When Eugene Ormandy and the Philadelphia Orchestra's performance of Mahler's First Symphony was first released on RCA in 1969, it was billed as the first recording of the complete five movement version of the score "with the long-lost original second movement ‘Blumine' (flower piece)." That was almost true: it was the first major label recording with a major conductor and orchestra because the first recording of the complete five movement version with "Blumine" was actually made by Frank Brief and the New Haven Symphony a year earlier. Be that as it may, for most Mahlerians, Ormandy's recording was a kind of revelation, that is to say, it revealed a perfectly pleasant movement nowhere near on the same level of inspiration as the rest of the work which Mahler was entirely correct in discarding for the revised version. Nevertheless, for the rabid Mahler enthusiast, any previously unheard Mahler was mandatory Mahler and Ormandy's performance acquired a certain cache at least among the cognoscenti.

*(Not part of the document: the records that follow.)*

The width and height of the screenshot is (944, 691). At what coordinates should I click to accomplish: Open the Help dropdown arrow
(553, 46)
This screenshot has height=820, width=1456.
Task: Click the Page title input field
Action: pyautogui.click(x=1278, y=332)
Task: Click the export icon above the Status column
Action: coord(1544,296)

Re-released nearly forty years later on RCA's ‘Classic Library" series, Ormandy's five movement First retains its cache because while there have been a few more recordings of "Blumine" in context, none of them have improved upon Ormandy's performance. At the high summer of their time together, Ormandy and the Philadelphia turned in an passionate and polished performance of the First along with a refined with slightly sentimental performance of "Blumine." Although rabid Mahler enthusiasts may have other performances they prefer of the standard four movement version -- either of the extravagantly emotional Bernstein performances probably heads the list -- there is no substitute for hearing the work with "Blumine" attached. The coupling of Frederica von Stade and Andrew Davis' marvelously energetic and wonderfully evocative 1978 recording of Mahler's Lieder eines fahrenden Gesellen is absolutely apt because, as Mahlerians know, the composer drew on these songs for the First's thematic material.
RCA's stereo sound sounds crisp, clean, clear and far better on CD than it did on the original LP which, given the low standards of vinyl at the time, was invariably warped or riddled with surface noise.